Malgré les explications fournies au fil des derniers mois par les concepteurs du projet aux membres de la commission du Contrôle de l’exécution budgétaire, les élus de l’opposition estiment que les contradictions sont trop nombreuses pour classer le dossier LUXEOSys sans suite. «Nous disposons de preuves pour les mensonges», lance Sven Clement en réponse au ministre François Bausch qui, venu défendre les hauts fonctionnaires attaqués, avait lancé : «C’est fort de café de monter à la tribune de la Chambre et d’accuser des fonctionnaires de mensonge. Je ne vois pas où pourraient se trouver des faits pénaux.» L’élu pirate n’exclut toutefois plus de soumettre les procès-verbaux des auditions au parquet.
À la Cour des comptes de prendre le relais
Aux yeux de l’opposition, les rôles exacts joués par Étienne Schneider, la direction de la Défense, le fournisseur du satellite, OHB-I, LuxGovSat, pressenti pour la gestion du satellite, ou encore le cabinet d’audit PwC devraient être élucidés par une commission d’enquête parlementaire, qui dispose du pouvoir d’un juge d’instruction. L’analyse de la majorité est différente, même si ses représentants admettent des «insécurités au niveau de l’historique» du projet (Stéphanie Empain) ou le fait qu’«il ne faut pas minimiser les hypothèses» qui se sont révélées fausses (Dan Biancalana). L’hypothèse que l’armée allait être en mesure de gérer seule LUXEOsys ne s’est notamment pas vérifiée.
Pour les partis de la coalition tricolore, la Cour des comptes est la mieux placée pour pousser plus loin l’analyse des errements financiers de ce projet. L’instauration d’une commission d’enquête a été rejetée par 31 voix contre 29. La résolution demandant un rapport spécial aux auditeurs indépendants de l’État a, elle, été adoptée à l’unanimité.

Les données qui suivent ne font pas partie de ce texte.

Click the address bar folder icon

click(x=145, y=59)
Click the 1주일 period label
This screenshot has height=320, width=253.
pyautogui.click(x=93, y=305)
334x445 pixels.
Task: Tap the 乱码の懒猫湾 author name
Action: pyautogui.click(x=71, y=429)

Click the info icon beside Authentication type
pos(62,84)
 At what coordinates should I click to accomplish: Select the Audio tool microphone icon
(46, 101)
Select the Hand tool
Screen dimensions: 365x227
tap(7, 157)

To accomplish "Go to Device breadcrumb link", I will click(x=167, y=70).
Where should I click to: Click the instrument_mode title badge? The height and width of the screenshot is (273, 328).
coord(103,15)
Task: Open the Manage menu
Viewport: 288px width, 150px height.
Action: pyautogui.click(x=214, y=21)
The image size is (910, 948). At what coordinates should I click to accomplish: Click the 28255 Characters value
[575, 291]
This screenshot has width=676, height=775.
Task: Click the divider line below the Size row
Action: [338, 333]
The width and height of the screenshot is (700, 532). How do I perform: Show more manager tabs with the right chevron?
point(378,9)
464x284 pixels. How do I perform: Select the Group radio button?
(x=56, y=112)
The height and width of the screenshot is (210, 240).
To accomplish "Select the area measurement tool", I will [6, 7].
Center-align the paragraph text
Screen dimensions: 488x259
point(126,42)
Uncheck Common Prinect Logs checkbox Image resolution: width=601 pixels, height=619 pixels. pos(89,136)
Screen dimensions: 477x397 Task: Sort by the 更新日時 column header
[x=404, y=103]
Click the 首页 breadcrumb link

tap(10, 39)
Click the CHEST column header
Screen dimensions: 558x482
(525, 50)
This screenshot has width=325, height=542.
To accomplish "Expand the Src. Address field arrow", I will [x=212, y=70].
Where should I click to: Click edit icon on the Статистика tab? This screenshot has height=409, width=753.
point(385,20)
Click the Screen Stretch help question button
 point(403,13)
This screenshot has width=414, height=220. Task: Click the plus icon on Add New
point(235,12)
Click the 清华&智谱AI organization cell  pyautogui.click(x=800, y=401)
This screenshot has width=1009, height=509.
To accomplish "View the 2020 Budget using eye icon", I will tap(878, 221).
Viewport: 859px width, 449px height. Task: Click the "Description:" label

Au plus tard lors du débat public sur le rapport de la Cour, demandé expressément par l’opposition, le règlement de comptes pourra reprendre.
David Marques
Une majorité tiraillée valide les 139 millions d’euros
Comme prévu, l’enveloppe supplémentaire de 139 millions d’euros pour financer l’acquisition et l’exploitation d’un satellite d’observation militaire a été validée, jeudi, par la seule majorité DP-LSAP-déi gréng (31 voix contre 29). Le coût global du projet LUXEOSys passe ainsi de 170 à 309 millions d’euros. Le contrôle et le pilotage du satellite (antennes comprises), le centre de traitement des images prises et les centres de données font partie de la longue liste des «oublis» dans la loi de financement initiale. «Le dossier a été ficelé de manière trop précipitée», admet Stéphanie Empain (déi gréng). André Bauler (DP) critique «une communication et une coordination défaillantes».
Il est revenu à Dan Biancalana (LSAP) de défendre l’ancien ministre socialiste de la Défense Étienne Schneider. «La conception et la budgétisation ont été suboptimales», admet l’élu, mais Étienne Schneider se serait cependant «basé sur les hypothèses qui lui ont été soumises par la Défense». Au moment du premier vote, il s’agissait, «aux yeux du ministre, de la meilleure option possible». François Bausch (déi gréng), le successeur d’Étienne Schneider à la Défense, dit lui «rester convaincu de l’utilité du satellite». Il conclut être «pour le projet, mais opposé à son historique».